--- Task directions ---
All that should be output is the block of lines below from the line with "Task: Mute the RADHE RAD tab audio icon" to the line with "Open search filter settings sliders icon", both included, exactly as written.

--- Given entries ---
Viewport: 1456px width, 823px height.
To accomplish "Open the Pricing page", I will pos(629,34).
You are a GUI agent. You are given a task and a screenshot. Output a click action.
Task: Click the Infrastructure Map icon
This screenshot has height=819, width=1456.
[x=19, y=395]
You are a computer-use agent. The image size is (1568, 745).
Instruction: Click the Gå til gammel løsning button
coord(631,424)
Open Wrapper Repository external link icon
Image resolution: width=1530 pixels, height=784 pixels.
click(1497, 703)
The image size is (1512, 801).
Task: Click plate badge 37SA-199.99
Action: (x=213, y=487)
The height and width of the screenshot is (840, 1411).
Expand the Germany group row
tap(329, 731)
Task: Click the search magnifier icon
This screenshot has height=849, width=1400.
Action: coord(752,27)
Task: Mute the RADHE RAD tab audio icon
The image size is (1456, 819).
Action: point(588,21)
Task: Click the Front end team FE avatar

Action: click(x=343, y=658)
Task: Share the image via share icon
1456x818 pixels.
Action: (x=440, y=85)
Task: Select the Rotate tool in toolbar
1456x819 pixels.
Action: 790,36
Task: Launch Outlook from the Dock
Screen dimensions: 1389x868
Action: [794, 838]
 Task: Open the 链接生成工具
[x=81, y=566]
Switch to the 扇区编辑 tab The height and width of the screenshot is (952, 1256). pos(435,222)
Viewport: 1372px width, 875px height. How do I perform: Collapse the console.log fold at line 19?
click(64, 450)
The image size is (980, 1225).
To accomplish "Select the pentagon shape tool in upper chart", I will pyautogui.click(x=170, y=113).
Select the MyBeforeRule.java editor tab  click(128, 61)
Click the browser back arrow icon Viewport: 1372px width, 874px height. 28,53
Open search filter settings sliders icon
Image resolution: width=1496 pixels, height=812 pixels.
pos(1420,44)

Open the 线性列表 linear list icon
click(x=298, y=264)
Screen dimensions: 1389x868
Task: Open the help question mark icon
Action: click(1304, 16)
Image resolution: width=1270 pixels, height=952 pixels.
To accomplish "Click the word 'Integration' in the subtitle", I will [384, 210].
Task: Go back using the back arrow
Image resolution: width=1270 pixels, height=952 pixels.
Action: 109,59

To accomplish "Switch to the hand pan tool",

--- Result below ---
Task: Mute the RADHE RAD tab audio icon
The image size is (1456, 819).
Action: point(588,21)
Task: Click the Front end team FE avatar

Action: click(x=343, y=658)
Task: Share the image via share icon
1456x818 pixels.
Action: (x=440, y=85)
Task: Select the Rotate tool in toolbar
1456x819 pixels.
Action: 790,36
Task: Launch Outlook from the Dock
Screen dimensions: 1389x868
Action: [794, 838]
 Task: Open the 链接生成工具
[x=81, y=566]
Switch to the 扇区编辑 tab The height and width of the screenshot is (952, 1256). pos(435,222)
Viewport: 1372px width, 875px height. How do I perform: Collapse the console.log fold at line 19?
click(64, 450)
The image size is (980, 1225).
To accomplish "Select the pentagon shape tool in upper chart", I will pyautogui.click(x=170, y=113).
Select the MyBeforeRule.java editor tab  click(128, 61)
Click the browser back arrow icon Viewport: 1372px width, 874px height. 28,53
Open search filter settings sliders icon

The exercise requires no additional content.